The research is presented in "Accounting for the Effects of Volcanoes and ENSO in Comparisons of Modeled and Observed Temperature Trends," in the November edition of the Journal of Geophysical Research-Atmospheres . LLNL researchers Benjamin Santer, Charles Doutriaux, James Boyle, Sailes Sengupta and Karl Taylor teamed with scientists from the National Center for Atmosphere Research, NASA/Goddard Institute for Space Studies, the Climatic Research Unit at the University of East Anglia in the United Kingdom, and the Max-Planck Institute for Meteorology in Germany.
The paper attempts to quantify volcanic influences on surface and tropospheric temperatures. Volcano "signals" are themselves masked by the temperature changes caused by El Nino events. The eruption of El Chichon in Mexico in 1982 coincided with a large El Nino event during the winter of 1982-83, while the eruption of Mt. Pinatubo in the Philippines in 1991 occurred at the same time as El Nino of 1991-92. To study volcanic effects on temperature, El Nino influences must first be removed.
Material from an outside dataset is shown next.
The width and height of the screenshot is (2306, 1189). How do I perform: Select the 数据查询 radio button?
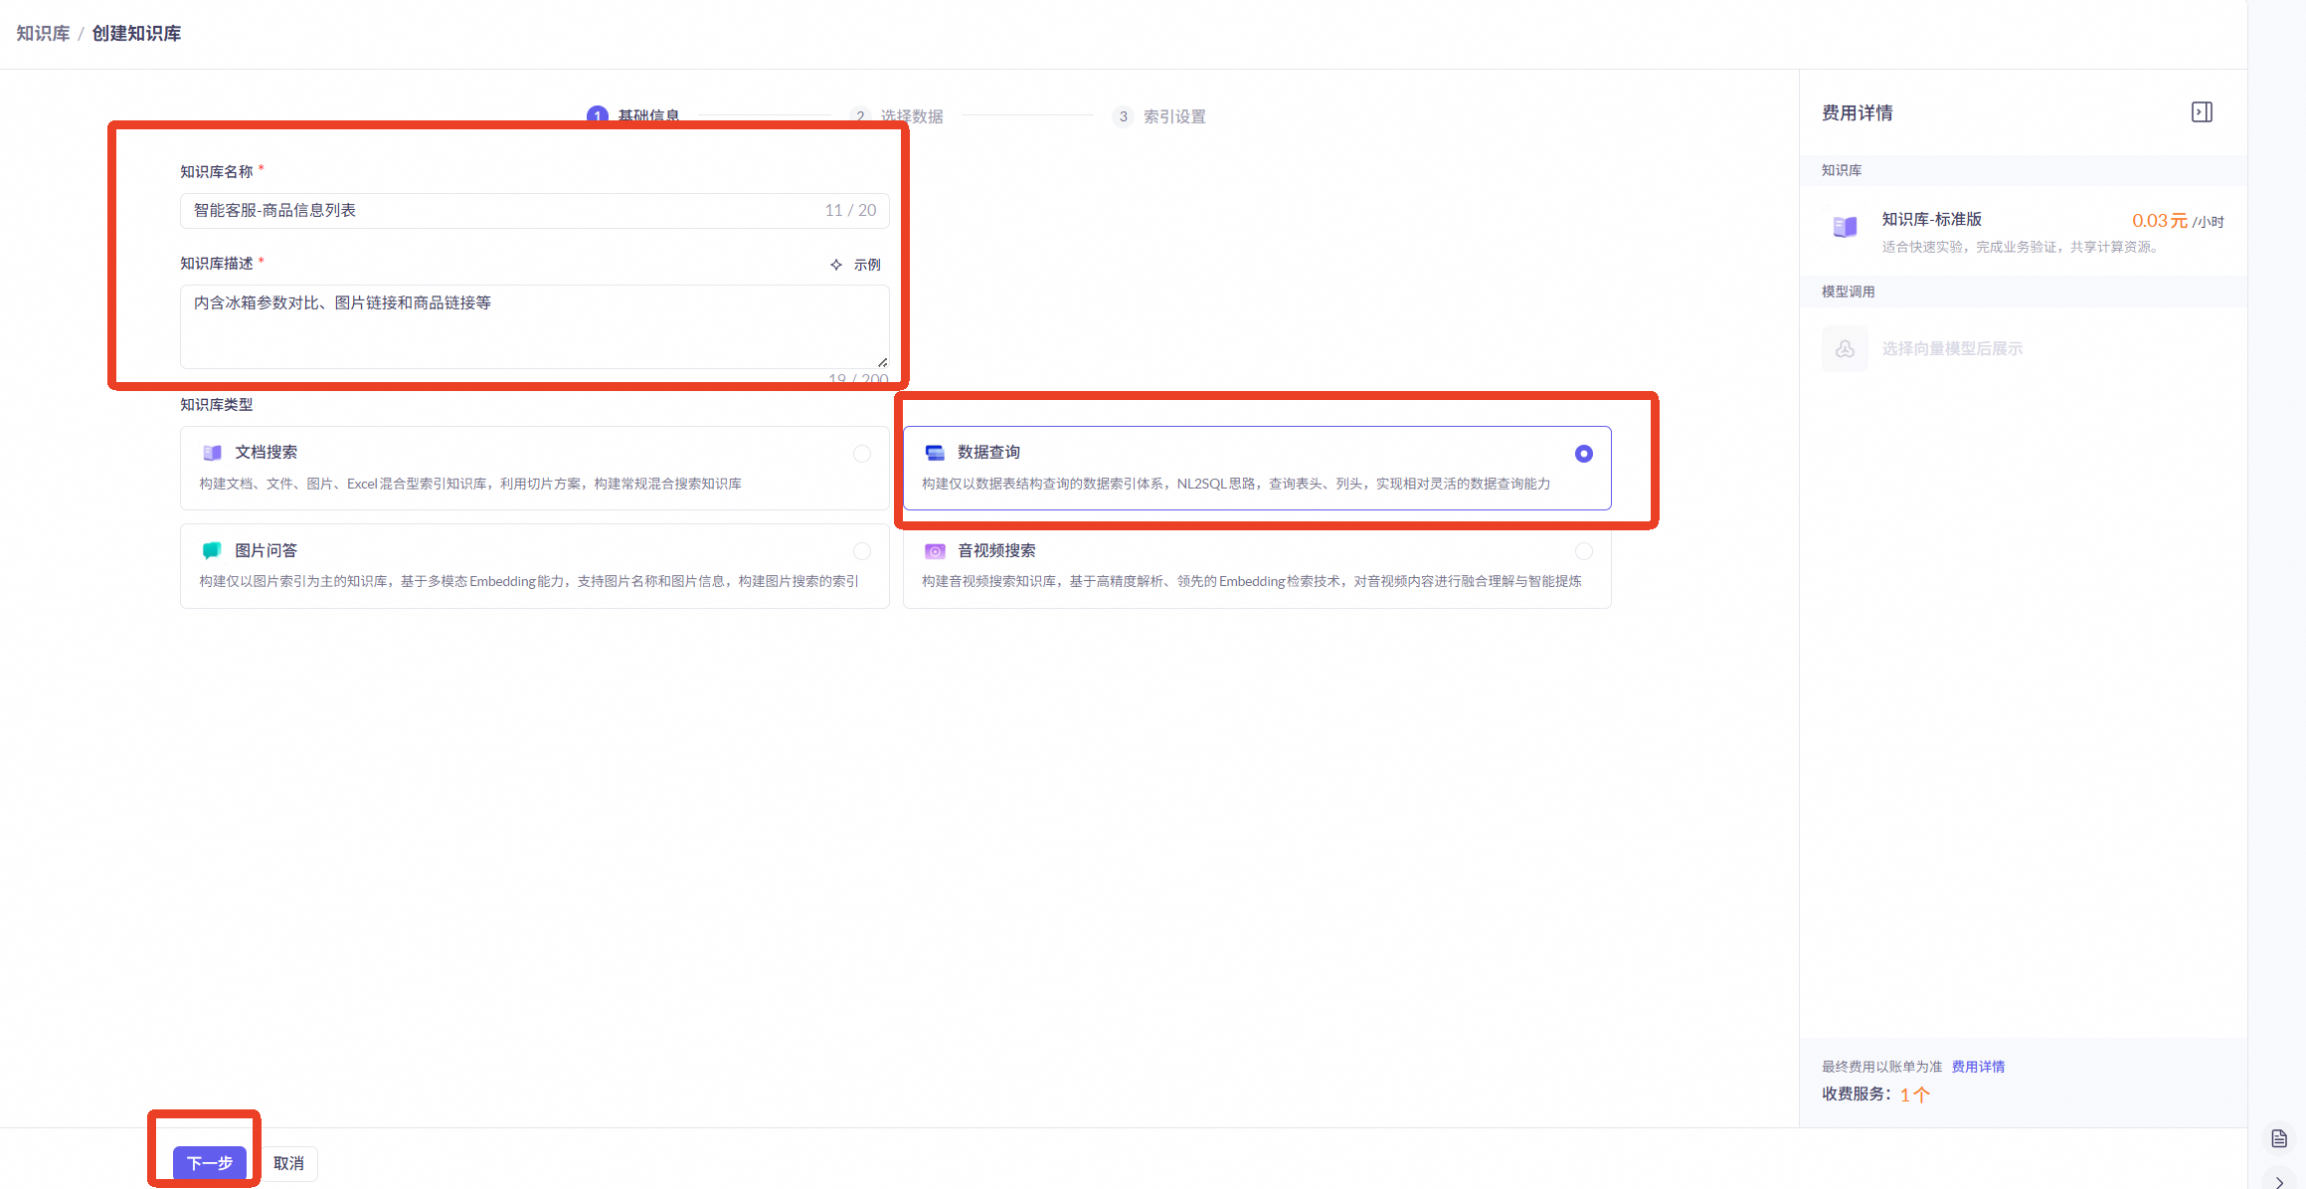click(1584, 454)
The atmospheric scientists used a statistical procedure to separate El Nino and volcanic effects in observed temperature records. They found that aerosol particles from El Chichon and Pinatubo cooled the lower troposphere and probably masked the actual warming of the troposphere. Volcanoes therefore supply at least part of the explanation for the different temperature trends at the Earth's surface and in the troposphere.
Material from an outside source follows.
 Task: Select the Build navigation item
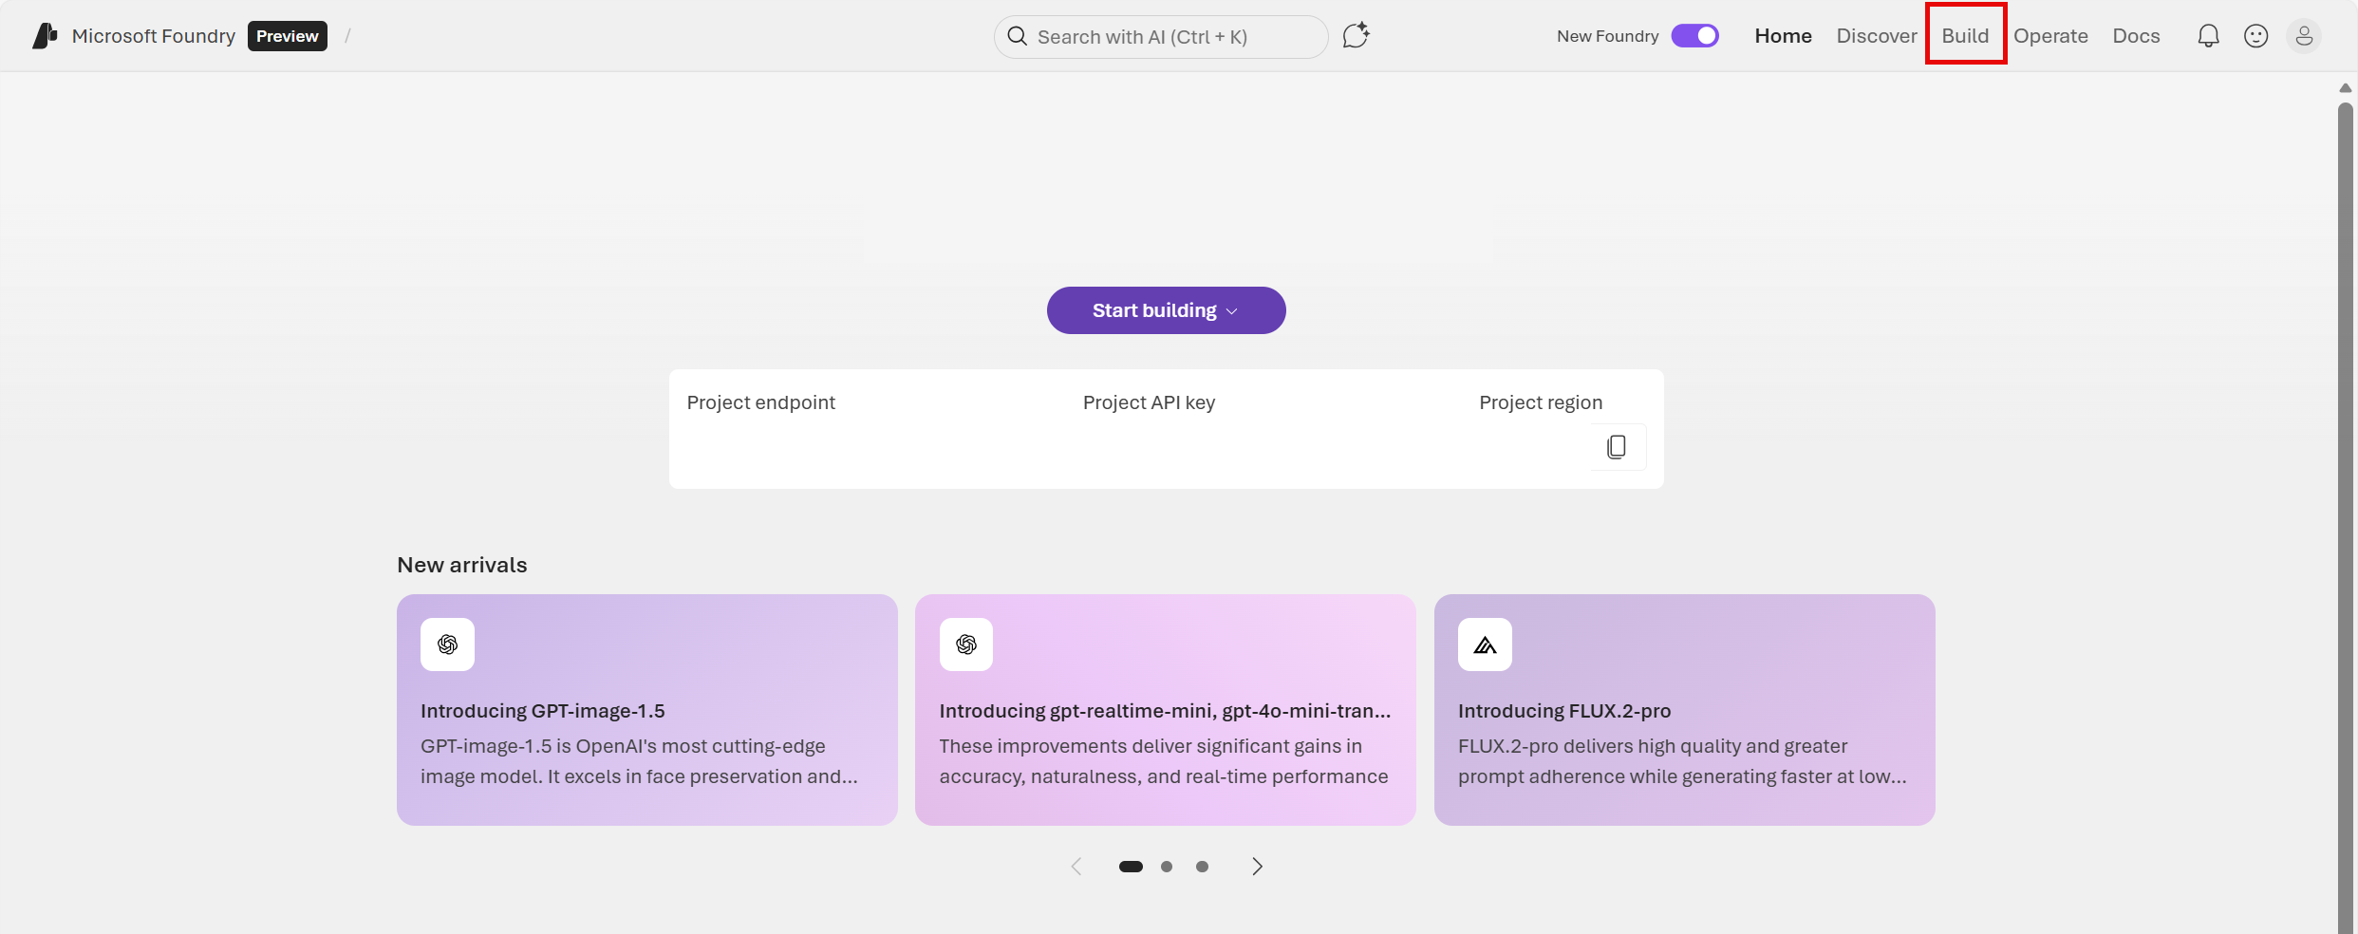(1963, 35)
This research undercuts claims by greenhouse skeptics that no warming has occurred during the last two decades. These claims are based on satellite measurements of temperatures in the lower troposphere, which show little or no warming since the beginning of the satellite record in 1979.
"Our recent work shows that some of the differences between warming rates at the Earth's surface and in the lower troposphere are due to the effects of volcanic eruptions and stratospheric ozone depletion," said Santer, who works in LLNL's Program for Climate Model Diagnosis and Intercomparison and is lead author of the JGR-A paper. "Both of these factors probably cooled the lower troposphere by more than the surface, for physical reasons that are well understood. Without ozone depletion and the recent eruptions of El Chichon and Pinatubo, it is highly likely that the lower troposphere would have warmed over the last two decades."
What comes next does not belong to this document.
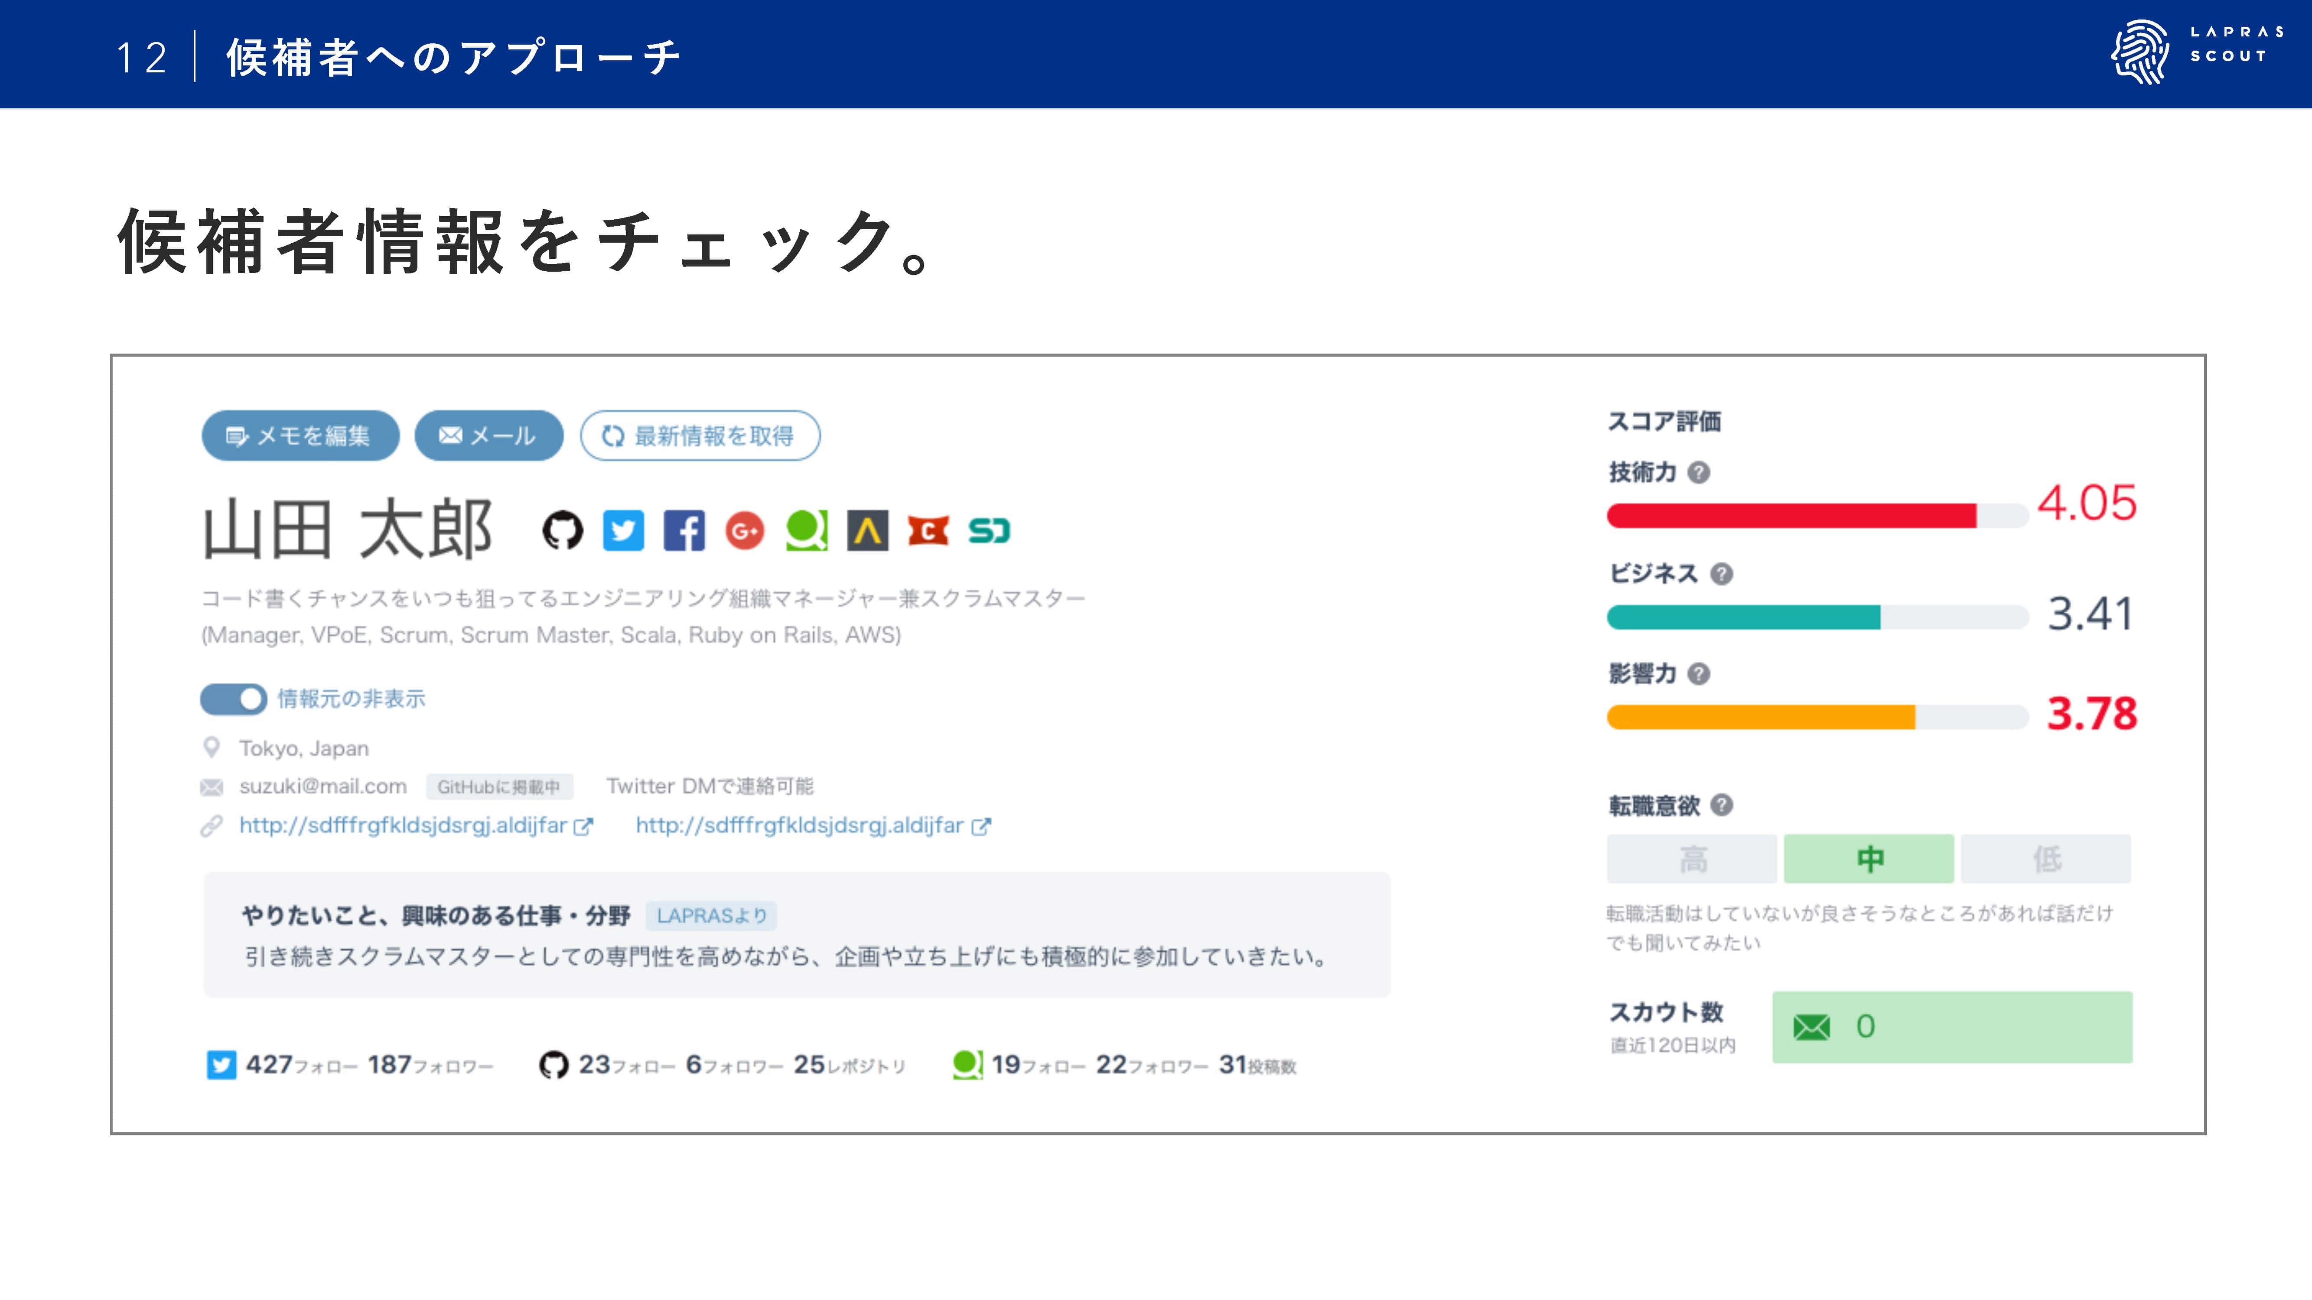Click the Connpass red icon
Screen dimensions: 2312x1300
[x=928, y=531]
Results from numerical models of the climate system reinforce these conclusions. Computer model experiments examined by the LLNL scientists suggest that it is important to include the effects of volcanoes and stratospheric ozone depletion (in addition to changes in other greenhouse gases, such as carbon dioxide and methane). Doing so brings simulated surface and tropospheric temperature changes into better agreement with the observations.